Dia tidak bisa melewati perisaiku.
Berapa kali hal seperti itu terjadi?
Pangeran Kedua, yang sekali lagi terjatuh, meletakkan tangannya di lantai.
“Sudah mulai menyebalkan, tidak bisakah kau menyerah saja?♡ Tidak ada yang lebih memalukan daripada pria yang memohon pada seorang gadis♡”
Aku berbicara sambil melihat Pangeran Kedua yang berdiri terhuyung-huyung dengan menancapkan pedangnya di tanah, tetapi Pangeran Kedua tidak membalas.
“Pangeran…”
“Tidak mungkin!”
“Mundur saja!…”
Suara anggota gerombolan Pangeran Kedua yang berteriak dari belakang juga sama.
Matanya, yang tampaknya telah ditelan oleh amarahnya sendiri, bahkan kehilangan pupilnya. Dia sekarang telah mencapai titik di mana dia tidak bisa berhenti atas kemauannya sendiri.
Menjadi merepotkan.
Aku tidak menyangka provokasi akan begitu efektif hingga dia tertelan olehnya.
Jika nalarnya benar-benar hilang, menundukkannya juga tidak mungkin.
Huh. Kenapa bajingan pangeran bodoh ini begitu keras kepala?!
Kau tidak seperti ini sebelumnya!
Aku pikir dia akan menyerah setelah berteriak “Aku sampah!”, tetapi aku tidak mengerti mengapa dia masih bertahan.
Menyadari bahwa aku perlu kehilangan akal sehat untuk menjatuhkannya, aku memberi isyarat kepada Luca dari sisi staf pengajar.
Aku masih belum yakin dengan kontrol kekuatanku.
Aku memang yakin bisa menghancurkan lawan, tetapi sulit untuk membuat mereka hanya kehilangan akal sehat saja.
Oleh karena itu, aku bermaksud agar profesor campur tangan dan menyelesaikan situasi, tetapi Luca menafsirkannya seperti ini.
“Tampaknya Yang Mulia sama sekali tidak ingin ikut campur!”
Tidak.
Apa yang dikatakan orang itu?
Aku bilang bantu aku?
Aku bilang hentikan Pangeran Kedua?!
Kenapa kau salah menafsirkannya seperti itu!

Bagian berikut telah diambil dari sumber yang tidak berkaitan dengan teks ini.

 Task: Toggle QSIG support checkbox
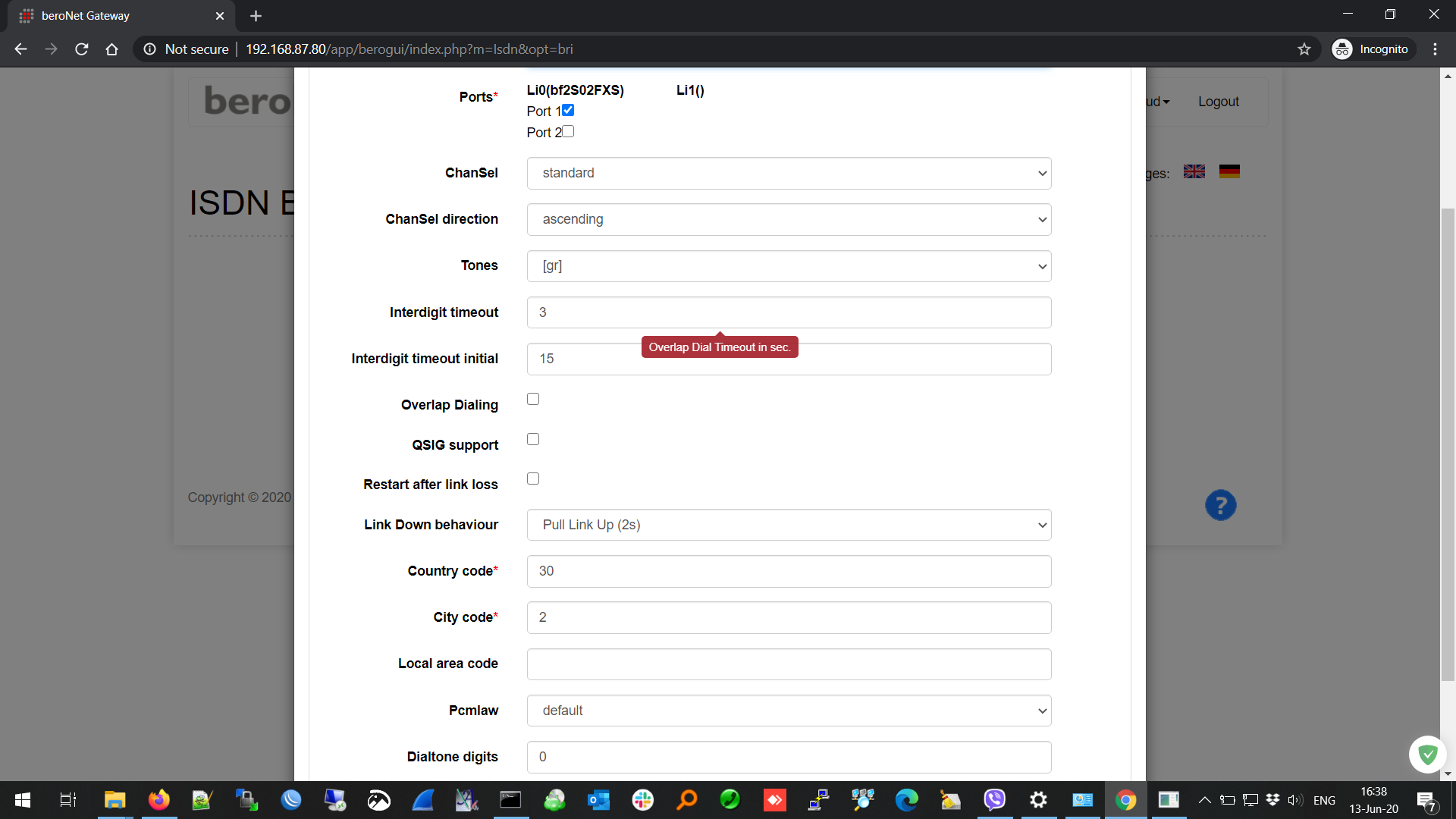[533, 440]
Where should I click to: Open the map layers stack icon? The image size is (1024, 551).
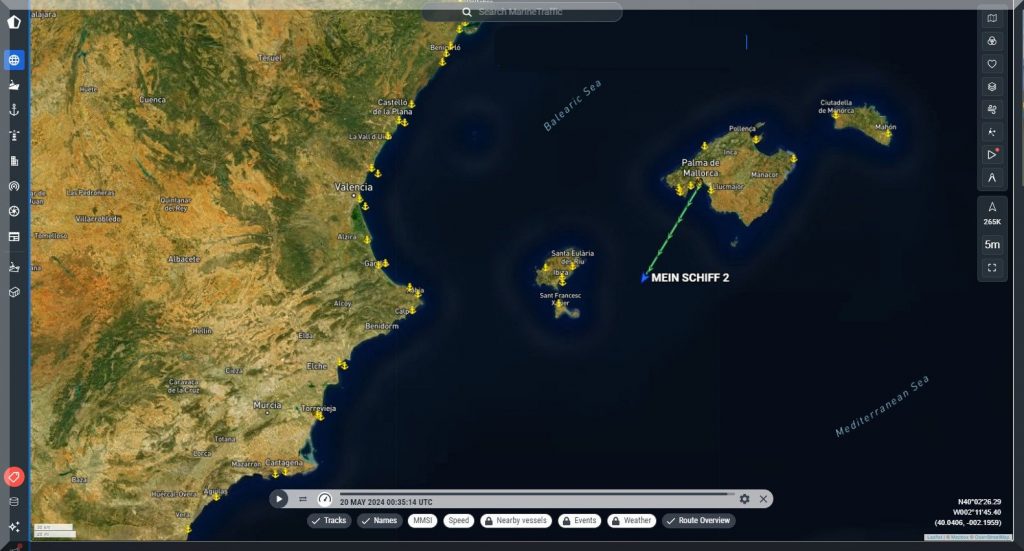991,87
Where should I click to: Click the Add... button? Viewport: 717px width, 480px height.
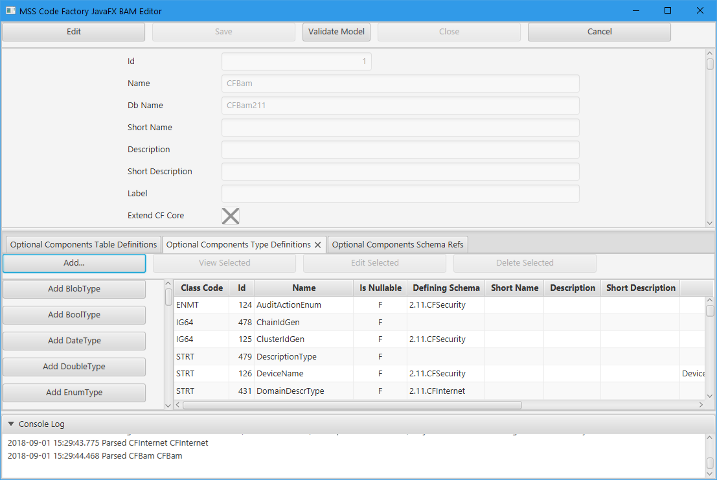(74, 263)

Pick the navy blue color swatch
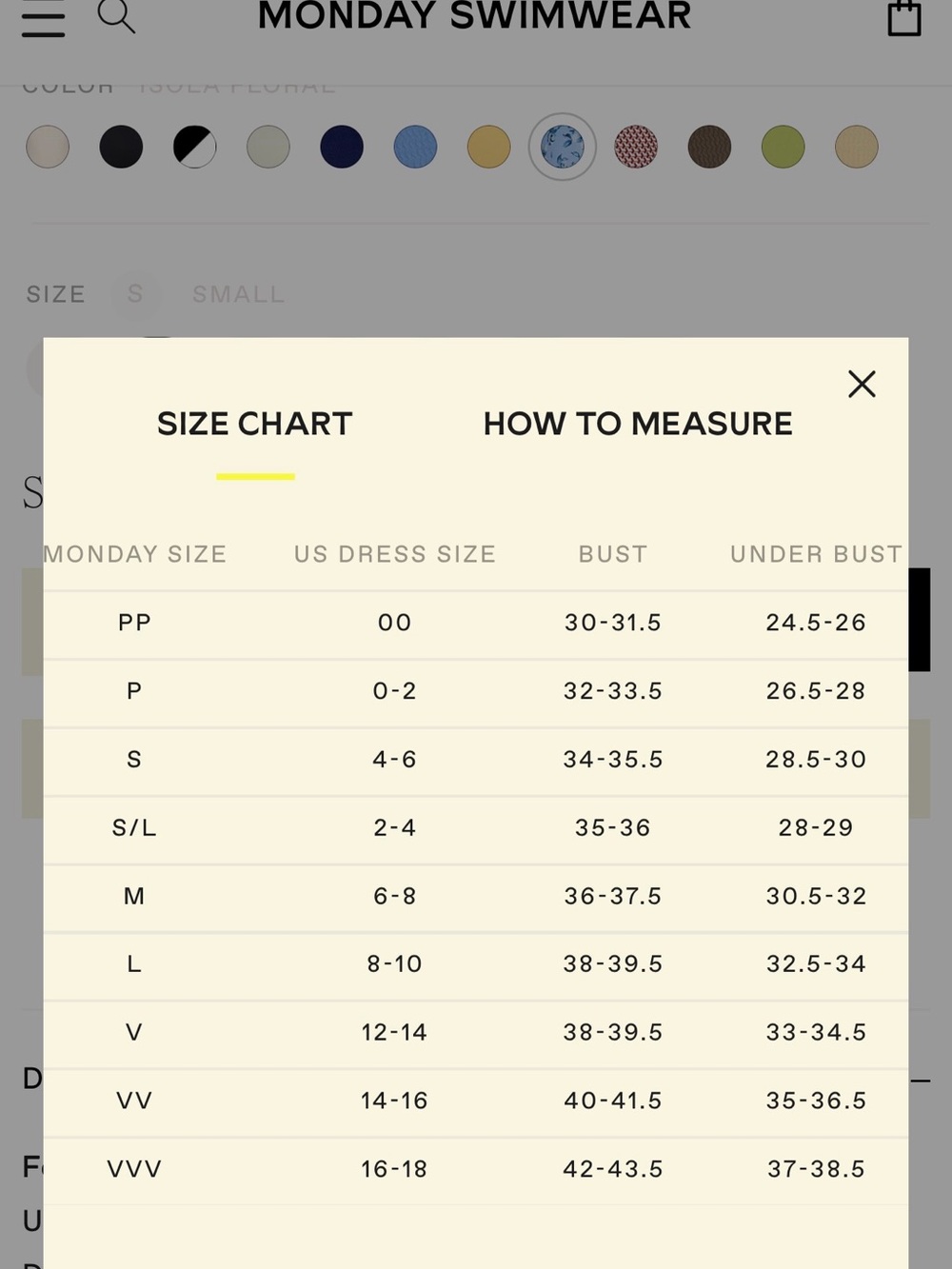tap(342, 148)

“Karena pekerjaan itu dimulai sendiri, kau ingin menyelesaikannya sendiri! Seperti pewaris Keluarga Alrun!”
Hei. Kau melakukannya dengan sengaja, kan?

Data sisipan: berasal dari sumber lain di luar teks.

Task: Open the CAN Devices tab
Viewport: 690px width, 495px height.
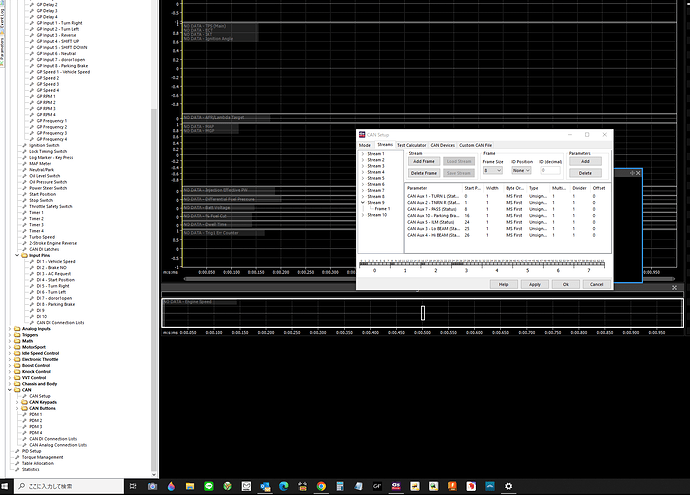Action: [442, 145]
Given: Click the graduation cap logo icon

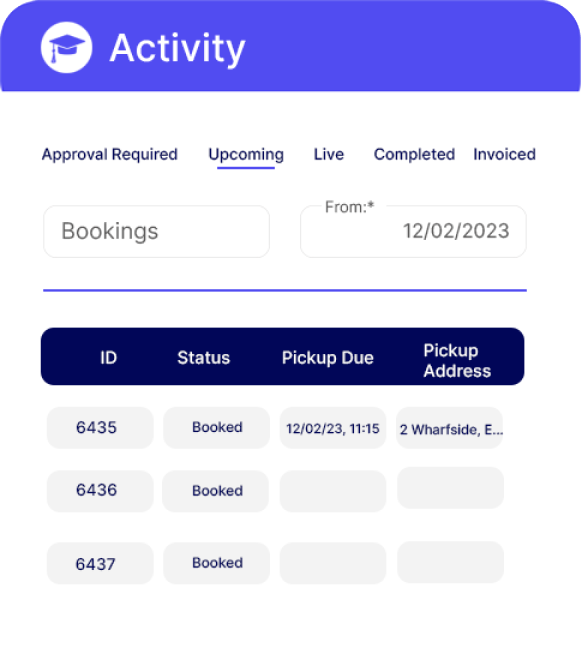Looking at the screenshot, I should tap(67, 47).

Kau sengaja membuatku menderita!
Kau bajingan pembuat masalah sialan!
“…Belum.”
Saat aku hendak bersuara, aku mendengar suara Pangeran Kedua.

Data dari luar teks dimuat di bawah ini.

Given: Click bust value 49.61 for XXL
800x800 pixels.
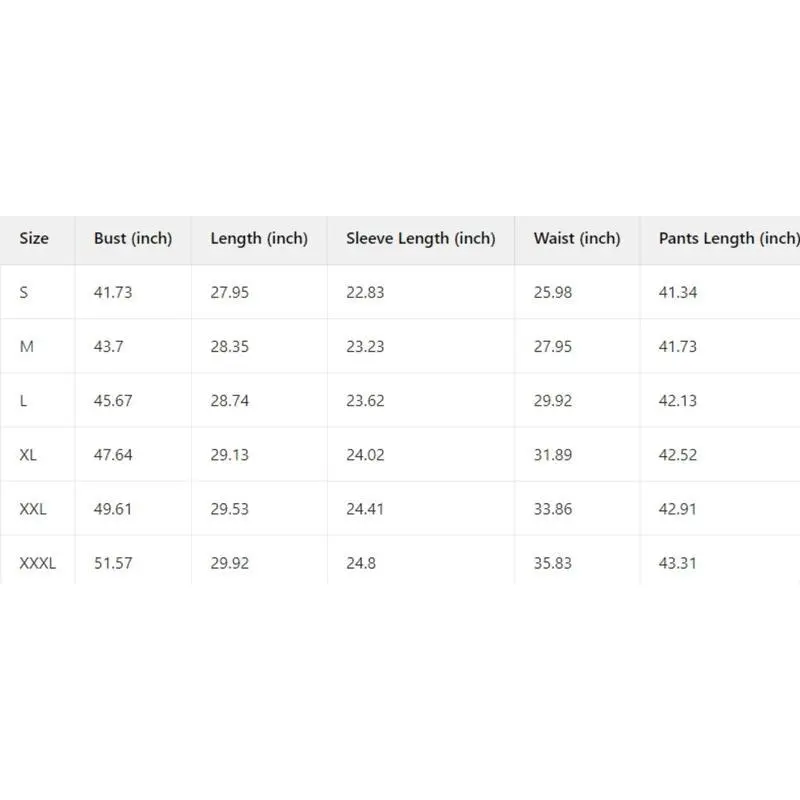Looking at the screenshot, I should [113, 508].

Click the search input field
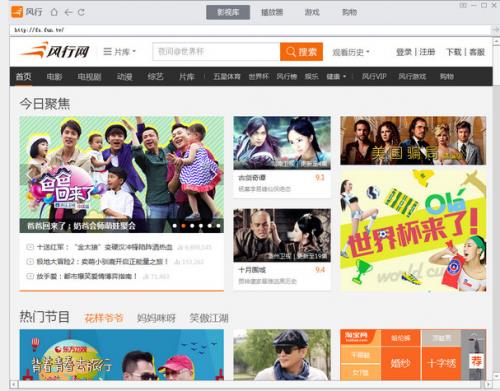(x=216, y=52)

Setelah akhirnya berhasil berdiri dengan kedua kaki berkat banyak usaha, dia memegang pedangnya dengan kedua tangan.
Kemudian, aura hitam pekat menutupi pedangnya.
Bukan hanya aura hitam biasa.
Sebuah aura yang memiliki bobot tersendiri dan tampak menekan sekeliling.
Aura dengan ciri khasnya sendiri.
Bukankah itu sesuatu yang tidak bisa digunakan oleh Pangeran Kedua saat ini?
<Aku melihat lagi apa yang pernah kulihat beberapa kali di medan perang.>
“Kakek?! Kau terlalu santai karena hanya menonton?! Ini krisis besar!”
<Kenapa tidak? Toh kau tidak akan bisa menghentikannya.>
Mendengar suara Kakek yang sama sekali tidak merasakan krisis, aku menghela napas.
Kakek benar-benar mengenalku.
Aku menarik napas dalam-dalam dan mengumpulkan kekuatan suci di ujung perisaiku.
Apa yang akan kulakukan sekarang adalah upaya sia-sia untuk meniru kepahlawanan yang konon mampu menahan amukan Dewa Jahat hanya dengan perisai.
Meskipun tiruan ini masih jauh dari sempurna karena aku bahkan belum sepenuhnya menguasai Divine Magic², itu tidak masalah.
Karena perisaiku tidak cukup lemah untuk hancur oleh serangan semacam itu.